↓
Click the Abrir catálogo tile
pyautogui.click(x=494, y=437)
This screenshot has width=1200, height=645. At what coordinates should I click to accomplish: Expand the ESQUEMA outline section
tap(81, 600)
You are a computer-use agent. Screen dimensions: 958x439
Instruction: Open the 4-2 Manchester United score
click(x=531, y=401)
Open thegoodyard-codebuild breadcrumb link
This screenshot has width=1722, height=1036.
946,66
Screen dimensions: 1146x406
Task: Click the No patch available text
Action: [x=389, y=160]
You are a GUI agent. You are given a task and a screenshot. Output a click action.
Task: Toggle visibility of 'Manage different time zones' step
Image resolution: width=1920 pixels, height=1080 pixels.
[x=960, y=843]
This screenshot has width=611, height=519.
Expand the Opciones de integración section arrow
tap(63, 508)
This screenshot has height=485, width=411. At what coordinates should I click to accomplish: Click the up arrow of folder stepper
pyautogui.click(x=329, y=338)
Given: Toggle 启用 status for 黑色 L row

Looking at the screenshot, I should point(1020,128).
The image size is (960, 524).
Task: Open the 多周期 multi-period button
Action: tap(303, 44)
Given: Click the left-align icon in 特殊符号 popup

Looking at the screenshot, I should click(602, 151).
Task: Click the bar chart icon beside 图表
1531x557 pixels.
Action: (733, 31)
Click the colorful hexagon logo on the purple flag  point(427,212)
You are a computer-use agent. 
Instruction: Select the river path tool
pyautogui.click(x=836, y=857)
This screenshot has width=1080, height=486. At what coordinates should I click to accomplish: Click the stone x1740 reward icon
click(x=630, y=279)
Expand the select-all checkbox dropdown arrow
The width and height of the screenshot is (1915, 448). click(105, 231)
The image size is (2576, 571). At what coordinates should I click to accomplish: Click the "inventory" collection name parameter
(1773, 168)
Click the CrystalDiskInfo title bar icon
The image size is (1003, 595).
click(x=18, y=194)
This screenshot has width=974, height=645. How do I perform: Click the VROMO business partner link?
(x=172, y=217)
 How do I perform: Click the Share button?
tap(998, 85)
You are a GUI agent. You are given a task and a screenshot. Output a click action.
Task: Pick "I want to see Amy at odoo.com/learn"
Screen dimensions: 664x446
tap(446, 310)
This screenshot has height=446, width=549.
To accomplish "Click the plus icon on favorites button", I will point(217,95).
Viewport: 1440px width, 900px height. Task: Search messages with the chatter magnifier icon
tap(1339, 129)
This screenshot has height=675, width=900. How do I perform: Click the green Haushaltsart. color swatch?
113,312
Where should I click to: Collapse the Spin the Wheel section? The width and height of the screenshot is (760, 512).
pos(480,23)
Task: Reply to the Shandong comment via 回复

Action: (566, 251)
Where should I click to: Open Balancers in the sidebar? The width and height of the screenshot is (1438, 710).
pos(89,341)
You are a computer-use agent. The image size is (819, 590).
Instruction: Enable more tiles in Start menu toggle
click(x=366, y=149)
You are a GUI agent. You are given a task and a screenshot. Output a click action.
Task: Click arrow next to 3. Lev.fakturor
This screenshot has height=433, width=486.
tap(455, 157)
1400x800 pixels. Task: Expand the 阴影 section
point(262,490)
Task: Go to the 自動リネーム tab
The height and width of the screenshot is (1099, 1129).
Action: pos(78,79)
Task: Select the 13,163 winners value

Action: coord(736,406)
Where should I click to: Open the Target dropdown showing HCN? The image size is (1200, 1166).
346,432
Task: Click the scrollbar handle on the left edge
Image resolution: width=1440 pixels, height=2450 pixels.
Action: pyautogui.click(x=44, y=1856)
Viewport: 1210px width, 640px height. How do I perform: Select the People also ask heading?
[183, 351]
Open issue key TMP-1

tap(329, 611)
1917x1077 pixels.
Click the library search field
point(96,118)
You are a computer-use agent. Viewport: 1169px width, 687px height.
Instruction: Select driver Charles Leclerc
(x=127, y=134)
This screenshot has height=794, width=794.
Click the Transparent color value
↑
• **WHAT NEEDS TO BE DONE**
Copy exactly the lines from the top of the entries through the line with "This screenshot has width=611, height=519." in it, please, keeping both ends and adding nothing.

• **SOLUTION TO THIS PROBLEM**
Click the Abrir catálogo tile
pyautogui.click(x=494, y=437)
This screenshot has width=1200, height=645. At what coordinates should I click to accomplish: Expand the ESQUEMA outline section
tap(81, 600)
You are a computer-use agent. Screen dimensions: 958x439
Instruction: Open the 4-2 Manchester United score
click(x=531, y=401)
Open thegoodyard-codebuild breadcrumb link
This screenshot has width=1722, height=1036.
946,66
Screen dimensions: 1146x406
Task: Click the No patch available text
Action: [x=389, y=160]
You are a GUI agent. You are given a task and a screenshot. Output a click action.
Task: Toggle visibility of 'Manage different time zones' step
Image resolution: width=1920 pixels, height=1080 pixels.
[x=960, y=843]
This screenshot has width=611, height=519.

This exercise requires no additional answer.